This repository demonstrates the useage of quantum circuits for the generation of small molecules.
The building blocks of the quantum circuits are illustrated in the figure below:
This repository requires to operate on Linux operating system.
- Python (version >= 3.12)
- qiskit (version >= 1.2.4)
- qiskit-aer (version >= 0.15.1)
- qiskit-ibm-runtime (version >= 0.30.0)
- qiskit-qasm3-import (version >= 0.5.0)
- rdkit (version >= 2024.3.5)
- matplotlib (version >=3.9.2)
- pylatexenc (version >= 2.10)
- numpy (version >= 2.1.1)
- pandas (version >= 2.2.3)
from qmg.generator import MoleculeGenerator
from rdkit import RDLogger
RDLogger.DisableLog('rdApp.*')
# parameter settings
num_heavy_atom = 5
num_sample = 10000
random_seed = 7
mg = MoleculeGenerator(num_heavy_atom)
smiles_dict, validity, diversity = mg.sample_molecule(num_sample, ransom_seed)
print(smiles_dict)
print("Validity: {:.2f}%".format(validity*100))

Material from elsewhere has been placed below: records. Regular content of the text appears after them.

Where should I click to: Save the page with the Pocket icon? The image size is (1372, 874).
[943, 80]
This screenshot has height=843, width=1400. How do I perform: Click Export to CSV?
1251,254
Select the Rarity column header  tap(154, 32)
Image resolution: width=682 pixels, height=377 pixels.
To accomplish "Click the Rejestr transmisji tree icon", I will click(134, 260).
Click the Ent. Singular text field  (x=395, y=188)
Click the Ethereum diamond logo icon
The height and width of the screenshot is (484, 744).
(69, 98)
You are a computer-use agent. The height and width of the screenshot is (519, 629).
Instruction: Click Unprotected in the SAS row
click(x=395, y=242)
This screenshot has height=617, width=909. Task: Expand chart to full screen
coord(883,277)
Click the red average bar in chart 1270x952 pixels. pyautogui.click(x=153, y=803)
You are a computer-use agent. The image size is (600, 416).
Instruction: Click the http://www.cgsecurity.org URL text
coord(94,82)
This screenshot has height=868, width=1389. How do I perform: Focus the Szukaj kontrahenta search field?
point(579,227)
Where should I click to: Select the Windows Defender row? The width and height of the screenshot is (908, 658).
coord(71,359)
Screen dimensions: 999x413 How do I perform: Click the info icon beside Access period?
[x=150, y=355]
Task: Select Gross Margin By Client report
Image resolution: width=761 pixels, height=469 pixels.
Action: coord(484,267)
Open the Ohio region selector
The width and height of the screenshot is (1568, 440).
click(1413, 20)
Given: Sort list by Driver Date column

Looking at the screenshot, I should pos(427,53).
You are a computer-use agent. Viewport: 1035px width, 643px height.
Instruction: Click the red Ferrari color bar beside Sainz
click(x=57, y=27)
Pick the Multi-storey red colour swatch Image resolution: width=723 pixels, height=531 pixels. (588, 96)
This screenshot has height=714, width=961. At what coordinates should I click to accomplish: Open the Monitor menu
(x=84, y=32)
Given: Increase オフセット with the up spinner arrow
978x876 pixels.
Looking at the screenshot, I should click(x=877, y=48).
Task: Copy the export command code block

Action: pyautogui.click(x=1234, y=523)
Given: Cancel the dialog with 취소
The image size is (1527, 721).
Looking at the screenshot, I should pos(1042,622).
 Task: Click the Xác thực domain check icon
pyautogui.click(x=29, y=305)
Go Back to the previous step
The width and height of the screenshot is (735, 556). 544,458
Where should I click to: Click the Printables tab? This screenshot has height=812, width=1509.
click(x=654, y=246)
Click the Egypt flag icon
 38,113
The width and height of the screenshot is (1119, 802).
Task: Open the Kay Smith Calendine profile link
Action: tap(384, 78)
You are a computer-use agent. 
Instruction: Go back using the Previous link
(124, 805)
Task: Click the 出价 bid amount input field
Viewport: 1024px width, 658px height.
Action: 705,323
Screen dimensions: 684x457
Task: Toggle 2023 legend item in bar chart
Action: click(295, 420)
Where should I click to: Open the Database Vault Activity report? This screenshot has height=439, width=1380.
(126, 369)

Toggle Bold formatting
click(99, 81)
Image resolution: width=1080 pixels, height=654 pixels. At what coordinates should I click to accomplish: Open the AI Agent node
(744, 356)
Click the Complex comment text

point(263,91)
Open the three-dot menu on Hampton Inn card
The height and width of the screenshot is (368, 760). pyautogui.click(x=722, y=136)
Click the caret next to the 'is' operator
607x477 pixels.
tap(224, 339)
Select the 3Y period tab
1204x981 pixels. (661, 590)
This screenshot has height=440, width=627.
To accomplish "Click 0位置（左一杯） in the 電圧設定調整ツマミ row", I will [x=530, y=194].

print("Diversity: {:.2f}%".format(diversity*100))
# Example outputs:
# {'NO': 915, None: 695, 'CC': 1659, 'O': 288, 'CN': 886, 'C': 3427, 'NCNCN': 51, 'CNNNN': 1, 'N[C@H]1CCN1': 37, ...
# Validity: 93.05%
# Diversity: 2.75%
Example script for conditional generation of small molecules with epoxide substructure (with number of heavy atoms <=7).
from qmg.generator import MoleculeGenerator
from qmg.utils import ConditionalWeightsGenerator
from rdkit import RDLogger
RDLogger.DisableLog('rdApp.*')
# parameter settings
num_heavy_atom = 7
random_seed = 3
smarts = "[O:1]1[C:2][C:3]1"
disable_connectivity_position = [1]
num_sample = 10000
cwg = ConditionalWeightsGenerator(num_heavy_atom, smarts=smarts, disable_connectivity_position=disable_connectivity_position)
random_weight_vector = cwg.generate_conditional_random_weights(random_seed)
mg = MoleculeGenerator(num_heavy_atom, all_weight_vector=random_weight_vector)
smiles_dict, validity, diversity = mg.sample_molecule(num_sample)
print(smiles_dict)
print("Validity: {:.2f}%".format(validity*100))
print("Diversity: {:.2f}%".format(diversity*100))
# Example outputs:
# {None: 3882, 'CON[C@@]1(N)CO1': 111, 'NCNN[C@@H]1CO1': 47, 'ON[C@@H]1CO1': 946, 'NON[C@@]1(N)CO1': 246, 'NON[C@H]1O[C@@H]1N': 33, 'NNON[C@@H]1CO1': 246, ...
# Validity: 61.18%
# Diversity: 6.12%